Can you reproduce the text on National Highway 39 below, in full and word for word?
── Extract to read ──
National highway in India

Schematic map of National Highways in India

National Highway 39 (NH 39) is a National Highway in India. This highway passes through the Indian states of Madhya Pradesh, Uttar Pradesh and Jharkhand.

==Route==
This 869 km highway passes through Jhansi, Chhatarpur, Panna, Satna, Rewa, Rampur Naikin, Sidhi, Singrauli, Renukut, Shaktinagar, and some major town in Jharkhand with 604 km length in Madhya Pradesh and Uttar Pradesh and rest 265 km stretch in Jharkhand, starting from Kanhar near Garhwa , connecting NH-139 in Daltonganj, then passes through Latehar, connecting NH-22 at Chandwa, connecting NH-143A in Kuru, Lohardaga then passes through Chanho, Mandar, Ratu, and finally ends at Ring Road, Tupudana, Ranchi

==Route conditions==

NH39 is one of the worst highways in India as per route conditions. The highway is 4 laned between Jhansi-Khajuraho, Satna-Rewa, Sidhi-Tenduha, Garhwa-Kundi and Kuru, Lohardaga-Ranchi stretches covering just 370 km of distance. Rest 499 km is 2-laned and has serious bad road conditions. NHAI is working to make 192 km more stretch into 4 lane by 2026.
───
── Given data ──
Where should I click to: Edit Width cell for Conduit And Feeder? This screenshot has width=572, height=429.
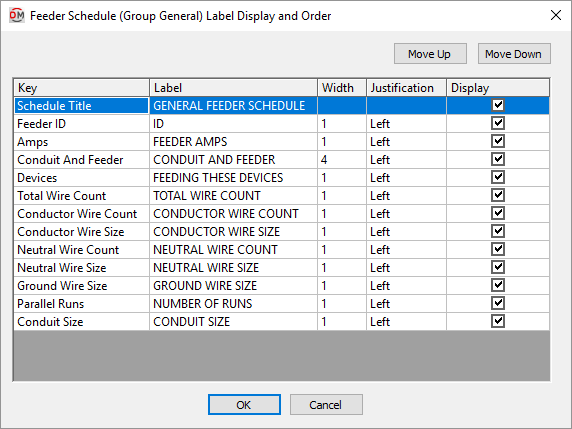342,159
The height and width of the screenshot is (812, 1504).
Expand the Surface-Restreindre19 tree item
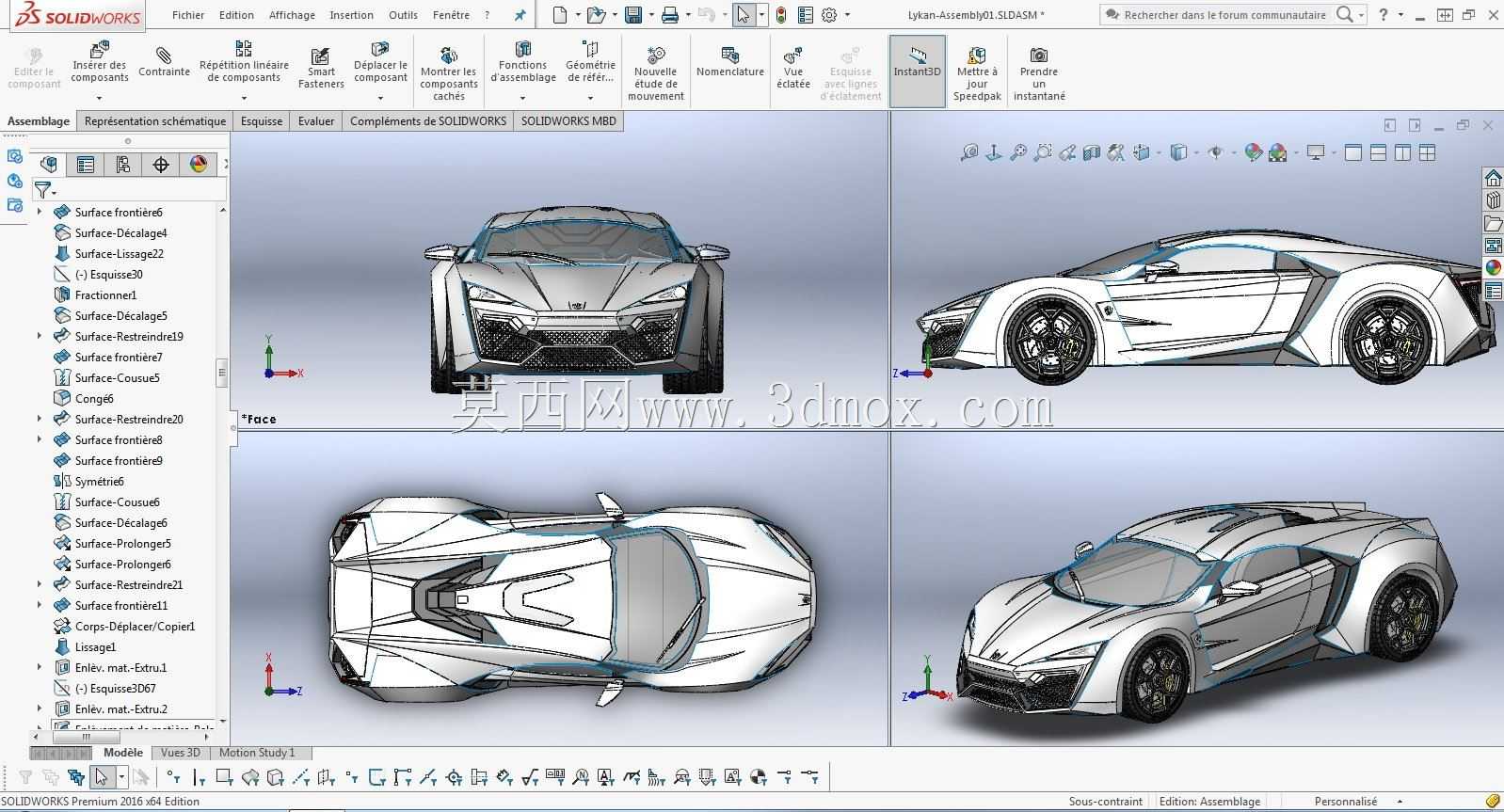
───
• _Answer below_:
National highway in India

Schematic map of National Highways in India

National Highway 39 (NH 39) is a National Highway in India. This highway passes through the Indian states of Madhya Pradesh, Uttar Pradesh and Jharkhand.

==Route==
This 869 km highway passes through Jhansi, Chhatarpur, Panna, Satna, Rewa, Rampur Naikin, Sidhi, Singrauli, Renukut, Shaktinagar, and some major town in Jharkhand with 604 km length in Madhya Pradesh and Uttar Pradesh and rest 265 km stretch in Jharkhand, starting from Kanhar near Garhwa , connecting NH-139 in Daltonganj, then passes through Latehar, connecting NH-22 at Chandwa, connecting NH-143A in Kuru, Lohardaga then passes through Chanho, Mandar, Ratu, and finally ends at Ring Road, Tupudana, Ranchi

==Route conditions==

NH39 is one of the worst highways in India as per route conditions. The highway is 4 laned between Jhansi-Khajuraho, Satna-Rewa, Sidhi-Tenduha, Garhwa-Kundi and Kuru, Lohardaga-Ranchi stretches covering just 370 km of distance. Rest 499 km is 2-laned and has serious bad road conditions. NHAI is working to make 192 km more stretch into 4 lane by 2026.